Something subtle—but massive—is happening beneath the surface of crypto.

Stablecoins have now crossed $30 trillion in annual transaction volume, putting them on par with global payment networks like Visa. And unlike previous cycles driven by speculation, this shift feels more structural—less about hype, more about how money actually moves.

What’s driving it isn’t just retail usage—it’s institutions starting to rethink infrastructure.

According to insights shared by Brad Garlinghouse, CEO of Ripple, stablecoins represent a kind of “ChatGPT moment” for crypto—a turning point where adoption accelerates because the utility becomes obvious. With transaction volumes reportedly reaching $33 trillion in 2025, CFOs and treasury teams are no longer just observing—they’re actively exploring how stablecoins can integrate into payments, settlements, and liquidity management.

And it makes sense.

Stablecoins offer instant settlement, borderless transfers, and significantly lower costs compared to traditional systems. What used to take days—especially in cross-border payments—can now happen in seconds, without relying on multiple intermediaries. For large organizations managing global cash flows, that’s not just convenient—it’s operationally transformative.
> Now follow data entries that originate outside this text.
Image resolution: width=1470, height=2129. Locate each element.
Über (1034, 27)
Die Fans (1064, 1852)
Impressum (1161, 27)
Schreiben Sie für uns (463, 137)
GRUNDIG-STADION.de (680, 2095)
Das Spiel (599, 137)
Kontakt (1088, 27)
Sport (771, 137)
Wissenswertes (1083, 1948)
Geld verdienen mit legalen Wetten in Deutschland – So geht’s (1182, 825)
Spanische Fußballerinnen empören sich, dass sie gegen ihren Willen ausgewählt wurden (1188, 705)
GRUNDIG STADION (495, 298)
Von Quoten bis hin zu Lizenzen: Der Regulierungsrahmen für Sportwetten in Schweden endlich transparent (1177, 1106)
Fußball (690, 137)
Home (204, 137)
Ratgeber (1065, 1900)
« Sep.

At the same time, adoption is expanding across ecosystems. Surveys suggest that around 25% of institutions are considering exposure to XRP-related assets in 2026, reflecting growing confidence in blockchain-based financial rails.

But this growth isn’t without friction.

Since the introduction of regulatory frameworks like the GENIUS Act, over 17 million new stablecoins have been issued—yet alongside that, more than 50,000 fake or low-quality tokens have emerged. It’s a reminder that while infrastructure is scaling rapidly, the ecosystem is still filtering signal from noise.

Still, the direction is becoming clear.

Stablecoins are evolving from a crypto-native tool into a core layer of global financial infrastructure. And when their transaction volume starts matching legacy giants like Visa, it raises a bigger question—

Not whether stablecoins will integrate into traditional finance…

but how quickly traditional finance will have to adapt to them.